‘Lucid Dreams’ by Pierre Ulric
Pierre Ulric’s Lucid Dreams is an approachable, fun, and weird magic show that’s part theatre, part dreamscape, and in no part vocal.
Stage set with the essentials for an office environment, the audience observes their host’s surreal meanderings in a narrative that calls on both Kafka’s isolated protagonists and Dali’s surrealism.
Alone in the office, with only intermittent text messages conveying his contact with the outside world, Ulric personifies a bored, confined, and ever-distracted worker. Without direct acknowledgement of the audience before him, Ulric forms an affinity that’s quite remarkable.
As we peer through smoke to spot subtleties in movement, we’re as captivated as if we were listening to a monologue of increasingly surreal content.
Ulric’s skills as an illusionist are utilised throughout the performance, with a deft combination of transformation, transportation, and transposition tricks delighting the crowd.

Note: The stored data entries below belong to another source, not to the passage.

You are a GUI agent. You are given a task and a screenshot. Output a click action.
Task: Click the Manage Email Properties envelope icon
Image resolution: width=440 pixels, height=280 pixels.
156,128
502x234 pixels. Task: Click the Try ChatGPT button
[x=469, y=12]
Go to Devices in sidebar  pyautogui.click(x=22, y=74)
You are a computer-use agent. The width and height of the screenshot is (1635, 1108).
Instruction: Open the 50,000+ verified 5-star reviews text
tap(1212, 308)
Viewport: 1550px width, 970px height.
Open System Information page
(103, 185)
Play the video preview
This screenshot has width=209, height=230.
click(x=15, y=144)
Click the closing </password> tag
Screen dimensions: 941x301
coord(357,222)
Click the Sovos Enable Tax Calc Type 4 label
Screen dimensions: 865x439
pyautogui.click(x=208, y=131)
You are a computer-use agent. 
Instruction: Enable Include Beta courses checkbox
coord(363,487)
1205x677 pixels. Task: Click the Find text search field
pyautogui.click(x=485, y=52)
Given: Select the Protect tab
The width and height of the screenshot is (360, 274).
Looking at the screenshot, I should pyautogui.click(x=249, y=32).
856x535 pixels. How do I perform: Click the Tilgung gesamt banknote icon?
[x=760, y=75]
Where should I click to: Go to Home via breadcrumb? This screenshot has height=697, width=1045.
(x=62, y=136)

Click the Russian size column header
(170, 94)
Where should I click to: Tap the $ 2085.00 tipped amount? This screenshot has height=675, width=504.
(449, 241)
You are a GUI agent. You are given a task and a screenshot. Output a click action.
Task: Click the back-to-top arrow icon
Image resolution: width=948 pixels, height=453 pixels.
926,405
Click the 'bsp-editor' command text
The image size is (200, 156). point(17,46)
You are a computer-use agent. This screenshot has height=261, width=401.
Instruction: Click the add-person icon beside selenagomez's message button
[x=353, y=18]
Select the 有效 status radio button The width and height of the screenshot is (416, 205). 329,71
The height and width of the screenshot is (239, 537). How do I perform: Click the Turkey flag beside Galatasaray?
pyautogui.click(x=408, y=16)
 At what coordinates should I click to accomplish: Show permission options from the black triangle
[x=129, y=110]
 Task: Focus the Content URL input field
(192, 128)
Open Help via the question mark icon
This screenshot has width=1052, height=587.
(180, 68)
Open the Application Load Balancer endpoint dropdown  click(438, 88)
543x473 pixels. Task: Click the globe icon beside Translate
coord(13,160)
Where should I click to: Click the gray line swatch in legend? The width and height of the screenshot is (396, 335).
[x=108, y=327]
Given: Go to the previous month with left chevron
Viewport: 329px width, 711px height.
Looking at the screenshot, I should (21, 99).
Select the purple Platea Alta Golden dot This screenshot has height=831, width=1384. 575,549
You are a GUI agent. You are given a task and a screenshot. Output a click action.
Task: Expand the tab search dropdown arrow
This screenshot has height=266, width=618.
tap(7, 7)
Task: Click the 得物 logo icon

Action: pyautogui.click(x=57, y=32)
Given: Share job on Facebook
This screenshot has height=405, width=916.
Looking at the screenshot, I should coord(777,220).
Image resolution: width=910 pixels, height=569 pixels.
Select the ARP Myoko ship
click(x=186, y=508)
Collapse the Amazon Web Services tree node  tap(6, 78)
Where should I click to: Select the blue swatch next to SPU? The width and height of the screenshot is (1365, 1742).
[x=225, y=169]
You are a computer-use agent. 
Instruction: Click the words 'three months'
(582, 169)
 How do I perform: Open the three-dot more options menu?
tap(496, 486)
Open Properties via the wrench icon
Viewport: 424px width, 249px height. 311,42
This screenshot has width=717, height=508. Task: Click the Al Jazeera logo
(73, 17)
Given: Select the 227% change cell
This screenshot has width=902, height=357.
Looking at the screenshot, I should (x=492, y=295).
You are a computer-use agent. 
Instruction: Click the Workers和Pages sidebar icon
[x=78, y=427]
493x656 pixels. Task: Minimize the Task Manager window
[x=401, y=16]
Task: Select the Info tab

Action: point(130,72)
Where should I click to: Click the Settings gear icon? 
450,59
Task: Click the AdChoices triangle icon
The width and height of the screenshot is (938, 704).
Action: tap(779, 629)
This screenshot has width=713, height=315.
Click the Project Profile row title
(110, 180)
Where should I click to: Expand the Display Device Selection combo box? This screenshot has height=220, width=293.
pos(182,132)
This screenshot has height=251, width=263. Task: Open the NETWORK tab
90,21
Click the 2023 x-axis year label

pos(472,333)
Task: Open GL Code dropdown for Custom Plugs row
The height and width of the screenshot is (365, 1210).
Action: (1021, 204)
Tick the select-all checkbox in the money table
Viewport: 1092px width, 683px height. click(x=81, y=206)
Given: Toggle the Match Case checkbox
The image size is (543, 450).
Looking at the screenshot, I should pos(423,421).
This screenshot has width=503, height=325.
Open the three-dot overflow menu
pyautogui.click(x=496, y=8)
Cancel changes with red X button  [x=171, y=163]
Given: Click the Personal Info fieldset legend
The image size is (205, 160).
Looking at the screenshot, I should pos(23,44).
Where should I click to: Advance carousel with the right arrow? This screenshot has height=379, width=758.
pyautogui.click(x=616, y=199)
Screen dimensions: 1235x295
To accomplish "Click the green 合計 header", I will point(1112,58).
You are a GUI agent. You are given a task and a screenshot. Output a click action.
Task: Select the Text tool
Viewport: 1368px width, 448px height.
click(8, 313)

True to the title, this show plays much like a dream. It may seem that the narrative is fragmented, or non-sensical, but in fact it’s cleverly reminiscent of the illogical and emotive nature of dreams. As items vanish and reappear, the protagonist appears unsettled, but in a disconnected and unreal way.
The space shifts with Ulric, as time neither passes nor stops, thanks to imaginative lighting. Without a word spoken we are treated to excellent characterization through movement and expression.
Lucid Dreams is a show that demands no more of the audience than observation. It’s an ideal choice for someone who appreciates illusion but prefers not to be called upon to become part of the performance.
While the setting and narrative are intriguing, and Ulric’s command of the craft is impressive, the production lacks a little in density—resulting in occasional issues with pacing.
Refreshing for its deviation from classical magic shows, Lucid Dreams is a thoroughly enjoyable and thought provoking experience.